Please repeat the lines below, exactly and only, from the one that holds "This screenshot has height=420, width=523." through the one that holds "Task: Click Output".
--- PROVIDED MATERIAL Enclosed Below ---
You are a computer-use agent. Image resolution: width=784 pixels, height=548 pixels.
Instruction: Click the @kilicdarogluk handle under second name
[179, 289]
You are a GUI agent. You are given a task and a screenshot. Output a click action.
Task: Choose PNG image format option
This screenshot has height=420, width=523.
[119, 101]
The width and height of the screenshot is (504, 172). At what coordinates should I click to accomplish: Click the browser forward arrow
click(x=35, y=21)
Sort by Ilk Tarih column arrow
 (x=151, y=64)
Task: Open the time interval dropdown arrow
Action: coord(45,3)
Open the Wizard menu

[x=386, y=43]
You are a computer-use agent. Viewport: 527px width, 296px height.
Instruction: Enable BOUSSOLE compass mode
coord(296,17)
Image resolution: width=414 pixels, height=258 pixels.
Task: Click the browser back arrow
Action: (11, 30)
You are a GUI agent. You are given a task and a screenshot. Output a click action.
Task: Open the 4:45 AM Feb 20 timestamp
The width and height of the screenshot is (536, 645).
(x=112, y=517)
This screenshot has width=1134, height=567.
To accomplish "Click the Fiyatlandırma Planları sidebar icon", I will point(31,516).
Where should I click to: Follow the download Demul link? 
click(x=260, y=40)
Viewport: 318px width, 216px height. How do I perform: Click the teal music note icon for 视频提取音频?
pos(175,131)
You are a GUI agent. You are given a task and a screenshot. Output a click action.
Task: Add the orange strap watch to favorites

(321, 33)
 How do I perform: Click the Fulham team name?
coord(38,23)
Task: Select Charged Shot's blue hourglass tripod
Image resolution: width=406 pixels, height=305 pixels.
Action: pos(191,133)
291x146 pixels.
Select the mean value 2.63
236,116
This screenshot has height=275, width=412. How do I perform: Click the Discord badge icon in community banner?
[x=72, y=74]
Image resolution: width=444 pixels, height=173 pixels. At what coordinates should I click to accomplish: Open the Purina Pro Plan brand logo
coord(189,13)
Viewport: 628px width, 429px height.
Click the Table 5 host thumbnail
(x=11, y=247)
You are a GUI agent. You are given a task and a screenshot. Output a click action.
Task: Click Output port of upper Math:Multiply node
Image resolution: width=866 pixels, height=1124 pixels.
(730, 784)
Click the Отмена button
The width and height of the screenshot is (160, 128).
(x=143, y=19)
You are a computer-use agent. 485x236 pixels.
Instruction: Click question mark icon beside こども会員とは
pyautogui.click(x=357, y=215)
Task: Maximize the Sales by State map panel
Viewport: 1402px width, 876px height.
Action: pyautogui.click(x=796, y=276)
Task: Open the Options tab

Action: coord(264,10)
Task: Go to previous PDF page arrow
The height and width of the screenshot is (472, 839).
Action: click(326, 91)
--- End of Enclosed PROVIDED MATERIAL ---
__PROBLEM SOLUTION__:
This screenshot has height=420, width=523.
[119, 101]
The width and height of the screenshot is (504, 172). At what coordinates should I click to accomplish: Click the browser forward arrow
click(x=35, y=21)
Sort by Ilk Tarih column arrow
 (x=151, y=64)
Task: Open the time interval dropdown arrow
Action: coord(45,3)
Open the Wizard menu

[x=386, y=43]
You are a computer-use agent. Viewport: 527px width, 296px height.
Instruction: Enable BOUSSOLE compass mode
coord(296,17)
Image resolution: width=414 pixels, height=258 pixels.
Task: Click the browser back arrow
Action: (11, 30)
You are a GUI agent. You are given a task and a screenshot. Output a click action.
Task: Open the 4:45 AM Feb 20 timestamp
The width and height of the screenshot is (536, 645).
(x=112, y=517)
This screenshot has width=1134, height=567.
To accomplish "Click the Fiyatlandırma Planları sidebar icon", I will point(31,516).
Where should I click to: Follow the download Demul link? 
click(x=260, y=40)
Viewport: 318px width, 216px height. How do I perform: Click the teal music note icon for 视频提取音频?
pos(175,131)
You are a GUI agent. You are given a task and a screenshot. Output a click action.
Task: Add the orange strap watch to favorites

(321, 33)
 How do I perform: Click the Fulham team name?
coord(38,23)
Task: Select Charged Shot's blue hourglass tripod
Image resolution: width=406 pixels, height=305 pixels.
Action: pos(191,133)
291x146 pixels.
Select the mean value 2.63
236,116
This screenshot has height=275, width=412. How do I perform: Click the Discord badge icon in community banner?
[x=72, y=74]
Image resolution: width=444 pixels, height=173 pixels. At what coordinates should I click to accomplish: Open the Purina Pro Plan brand logo
coord(189,13)
Viewport: 628px width, 429px height.
Click the Table 5 host thumbnail
(x=11, y=247)
You are a GUI agent. You are given a task and a screenshot. Output a click action.
Task: Click Output port of upper Math:Multiply node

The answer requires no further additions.